Now is the time to be going out there with strong messaging and following through with action.
It is arguably the best time to get your message out there and do some good. With more people watching and reading the news, around half (48%) have said they are noticing brand news more. Businesses need to be trying to be part of this ‘new normal’, not stepping back from it.
The tide can turn quickly
You need only look at Sports Direct to see how rapidly public attitudes can turn. After boss Mike Ashley announced in late March that its stores would remain open despite lockdown, YouGov polling found the company’s UK index score – a measure of the overall brand health – fell from 1.1 to -18.4 in just a week.
Its reputation (already low, only hitting -10 at its peak over the previous year according to YouGov) fell drastically, from -17.8 to -46.3 over the same one-week period.
True, this is more a sign of poor judgement from a brand that has courted controversy in the past than a lack of communication, but it shows just how quickly poor messaging and output from a business can drag on the public’s perception – particularly when it comes to something as emotive as the nation’s health. The public are unwilling to give you the benefit of the doubt when lives are at stake.
Offer the answers
Everyone is looking for answers, and often looking to the brands and companies they interact with to provide them.
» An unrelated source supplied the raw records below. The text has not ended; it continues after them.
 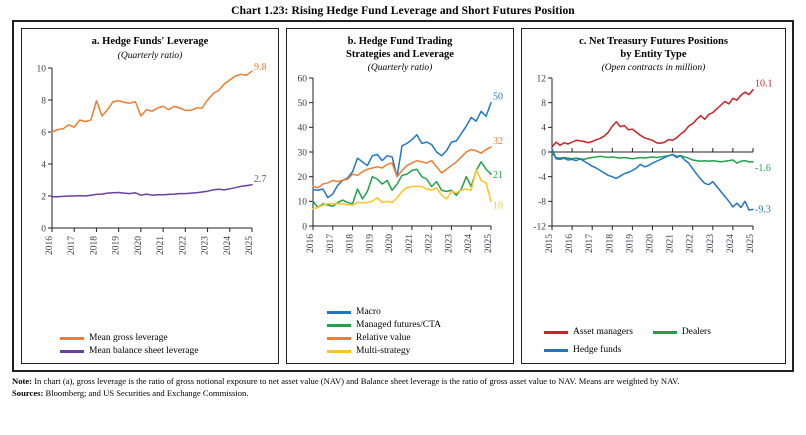 I want to click on legend-item: Relative value, so click(x=417, y=338).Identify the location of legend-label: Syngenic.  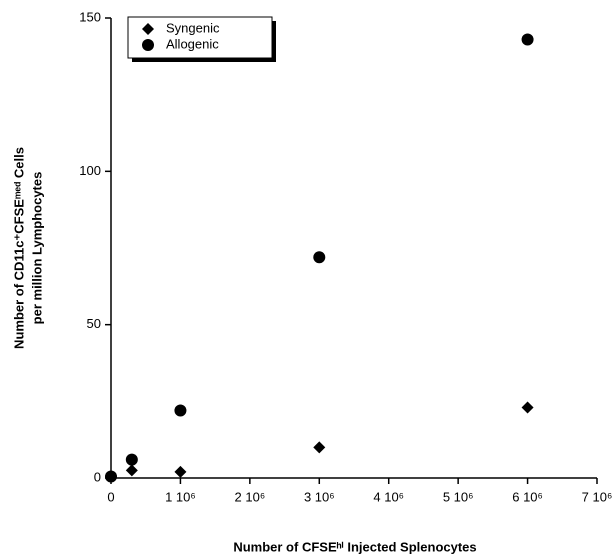
(193, 28). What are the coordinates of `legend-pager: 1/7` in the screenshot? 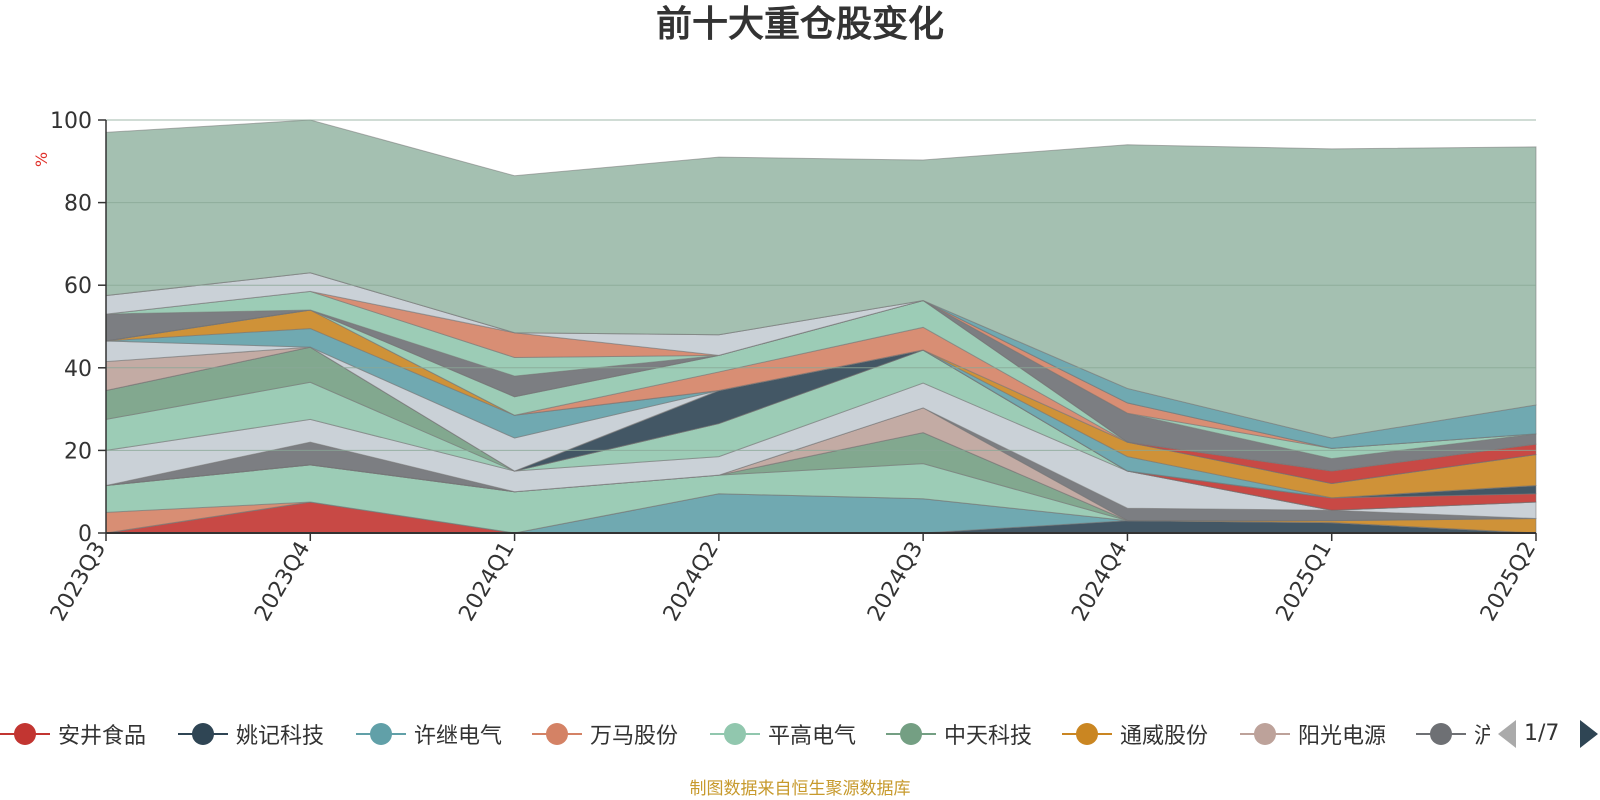 It's located at (1548, 734).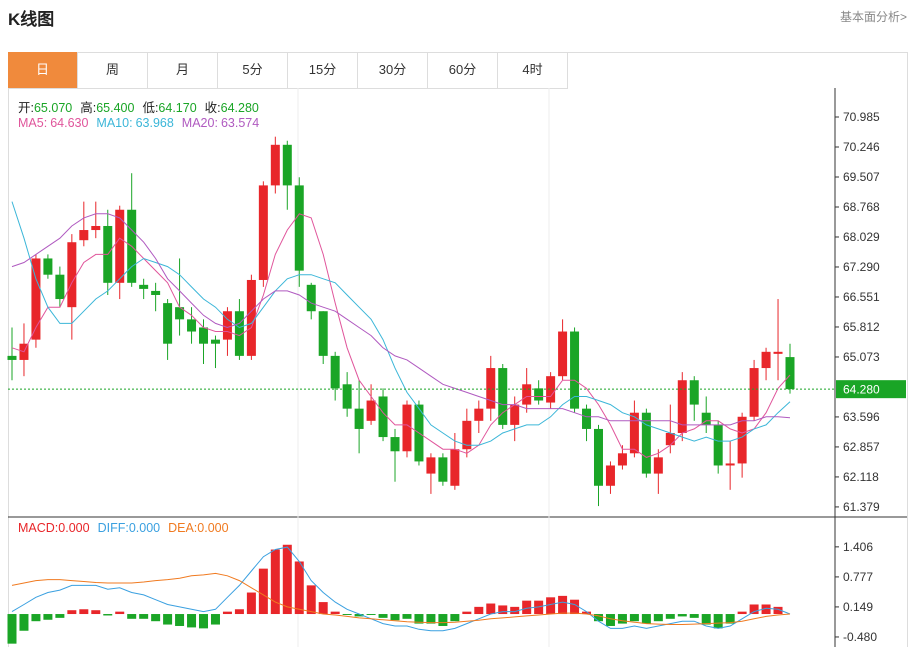 This screenshot has width=911, height=647. Describe the element at coordinates (862, 177) in the screenshot. I see `y-tick-label: 69.507` at that location.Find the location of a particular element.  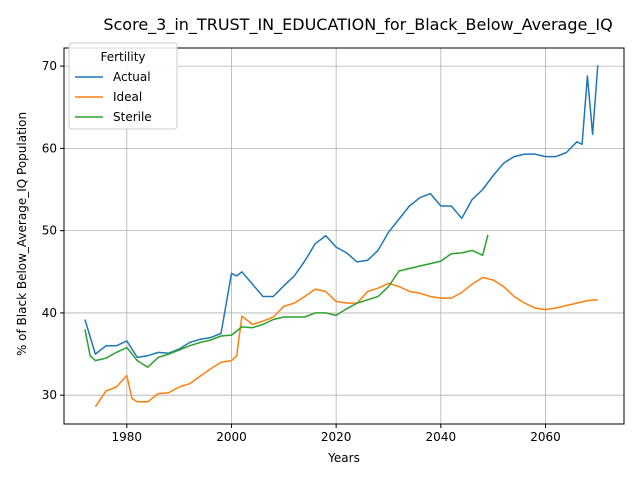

Rather than burying your head in the proverbial sand, it is crucial to stay in contact. Explain what is happening, and how you are dealing with it. It is even better if you can be proactive and positive in your engagement. Have you involved the business in any charity or community efforts? How have you reached out to customers to help them if they are feeling vulnerable?
It may be something as simple as a scheme to boost your remote-working office’s moral, or as straightforward as making charitable donations, what is important is that you keep people informed and, better yet, spread some much needed cheer and goodwill in these anxious months.